== PROVIDED PASSAGE

II. Road Performance without Compaction
The Kenyan Experience - By Andreas Beusch

III. Technology Development Programme (TDP)
Labour-based Compaction Methods for Rural Roads - By A.L. Kyulule

I. LIGHTWEIGHT COMPACTION EQUIPMENT

Presented by Htun Hlaing, ILO Training Adviser labour Construction Unit, Ministry of Works, Lesotho

Pedestrian vibrating rollers can be used for compaction in labour-based road works. In Ghana rollers are used for compaction in activities such as cut-to-formation, camber formation and gravelling. In formation activity the fill materials were compacterd in layers not greater than 150 mm at a time. The water content in the loose material were checked and if necessary water was applied before compaction. After formation, camber was formed using materials excavated form the side ditches and slopes. After compaction a 7 % camber was to be achieved. The compaction for camber formation and gravelling was done half-road-width at a time. This enables the traffic to move on the other half width of road. Compaction was done from the outer side of the road carriage way towards the centre of the road. The roller tracks were to overlap each other about 100 mm side to side. As a rule of thumb, any point along the carriage way should be compacted without vibrating for one pass and then with vibration for another five passes before the final pass which was done without vibrating. The moisture content before compacting should be checked and if necessary watered. Along the dege of the road compaction was done manually by hand rammers. Compaction tests were carried out and 98 % density was achieved after compacting using the above method (The Ghana standard requirement for compaction is 89 %).

====

EXERCISE TASK 1: In the passage on compaction equipment, how far were the roller tracks supposed to overlap side to side?
The records are unrelated to the passage on compaction equipment.

== DATASET EXTRACT

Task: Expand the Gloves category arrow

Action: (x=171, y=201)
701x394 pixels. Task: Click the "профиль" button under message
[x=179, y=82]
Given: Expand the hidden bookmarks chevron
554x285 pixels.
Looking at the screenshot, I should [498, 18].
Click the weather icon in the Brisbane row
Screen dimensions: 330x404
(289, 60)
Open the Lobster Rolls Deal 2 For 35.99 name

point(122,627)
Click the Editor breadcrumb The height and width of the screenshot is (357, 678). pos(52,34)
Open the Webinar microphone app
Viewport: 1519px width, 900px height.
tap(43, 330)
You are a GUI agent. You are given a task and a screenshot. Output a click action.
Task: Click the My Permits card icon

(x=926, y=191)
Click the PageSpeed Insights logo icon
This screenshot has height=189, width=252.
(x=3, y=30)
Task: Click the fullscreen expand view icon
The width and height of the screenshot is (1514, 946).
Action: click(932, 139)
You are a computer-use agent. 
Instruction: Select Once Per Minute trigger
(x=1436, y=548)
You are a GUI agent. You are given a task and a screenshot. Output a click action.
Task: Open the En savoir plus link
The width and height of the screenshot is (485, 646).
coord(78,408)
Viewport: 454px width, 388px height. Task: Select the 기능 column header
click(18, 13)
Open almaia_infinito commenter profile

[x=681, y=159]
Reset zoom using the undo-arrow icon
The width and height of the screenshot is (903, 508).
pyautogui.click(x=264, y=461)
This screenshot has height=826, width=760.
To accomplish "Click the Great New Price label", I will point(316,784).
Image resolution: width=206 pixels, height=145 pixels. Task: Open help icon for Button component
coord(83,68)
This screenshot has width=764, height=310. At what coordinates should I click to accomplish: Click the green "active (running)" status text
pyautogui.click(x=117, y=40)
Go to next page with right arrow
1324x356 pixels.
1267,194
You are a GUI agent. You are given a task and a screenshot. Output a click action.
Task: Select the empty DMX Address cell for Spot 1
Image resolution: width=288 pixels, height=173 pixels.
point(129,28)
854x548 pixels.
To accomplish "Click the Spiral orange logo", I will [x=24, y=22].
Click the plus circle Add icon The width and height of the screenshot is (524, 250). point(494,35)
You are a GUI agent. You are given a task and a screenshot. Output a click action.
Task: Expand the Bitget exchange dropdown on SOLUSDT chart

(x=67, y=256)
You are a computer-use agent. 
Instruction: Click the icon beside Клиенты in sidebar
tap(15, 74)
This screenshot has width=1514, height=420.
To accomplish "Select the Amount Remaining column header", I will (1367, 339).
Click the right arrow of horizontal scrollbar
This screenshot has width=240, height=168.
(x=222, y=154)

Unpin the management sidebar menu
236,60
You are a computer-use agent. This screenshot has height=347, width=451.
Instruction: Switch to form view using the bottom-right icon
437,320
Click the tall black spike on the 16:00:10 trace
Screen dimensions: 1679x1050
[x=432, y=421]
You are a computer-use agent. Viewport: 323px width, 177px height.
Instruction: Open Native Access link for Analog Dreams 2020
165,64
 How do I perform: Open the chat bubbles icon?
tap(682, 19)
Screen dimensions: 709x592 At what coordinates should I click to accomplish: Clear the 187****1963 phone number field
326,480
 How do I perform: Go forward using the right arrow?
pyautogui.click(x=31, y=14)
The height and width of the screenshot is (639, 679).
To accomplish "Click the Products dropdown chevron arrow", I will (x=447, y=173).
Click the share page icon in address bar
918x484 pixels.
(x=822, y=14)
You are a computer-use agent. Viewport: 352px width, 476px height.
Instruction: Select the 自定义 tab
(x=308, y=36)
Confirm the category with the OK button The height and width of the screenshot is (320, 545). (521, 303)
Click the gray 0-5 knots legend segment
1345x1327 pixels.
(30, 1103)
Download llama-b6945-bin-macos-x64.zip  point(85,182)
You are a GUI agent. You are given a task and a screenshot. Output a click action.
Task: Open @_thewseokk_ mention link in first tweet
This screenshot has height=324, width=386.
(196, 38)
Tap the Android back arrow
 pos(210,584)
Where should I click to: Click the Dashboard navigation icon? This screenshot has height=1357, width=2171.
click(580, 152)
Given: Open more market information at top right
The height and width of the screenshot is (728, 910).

====

EXERCISE TASK 2: Extract the lines of the records starting at the line containing "Where should I" and ending with the final line of the records, copying them word for word.

WORKED ANSWER 1: About 100 mm.

WORKED ANSWER 2:
Where should I click to: Click the Dashboard navigation icon? This screenshot has height=1357, width=2171.
click(580, 152)
Given: Open more market information at top right
The height and width of the screenshot is (728, 910).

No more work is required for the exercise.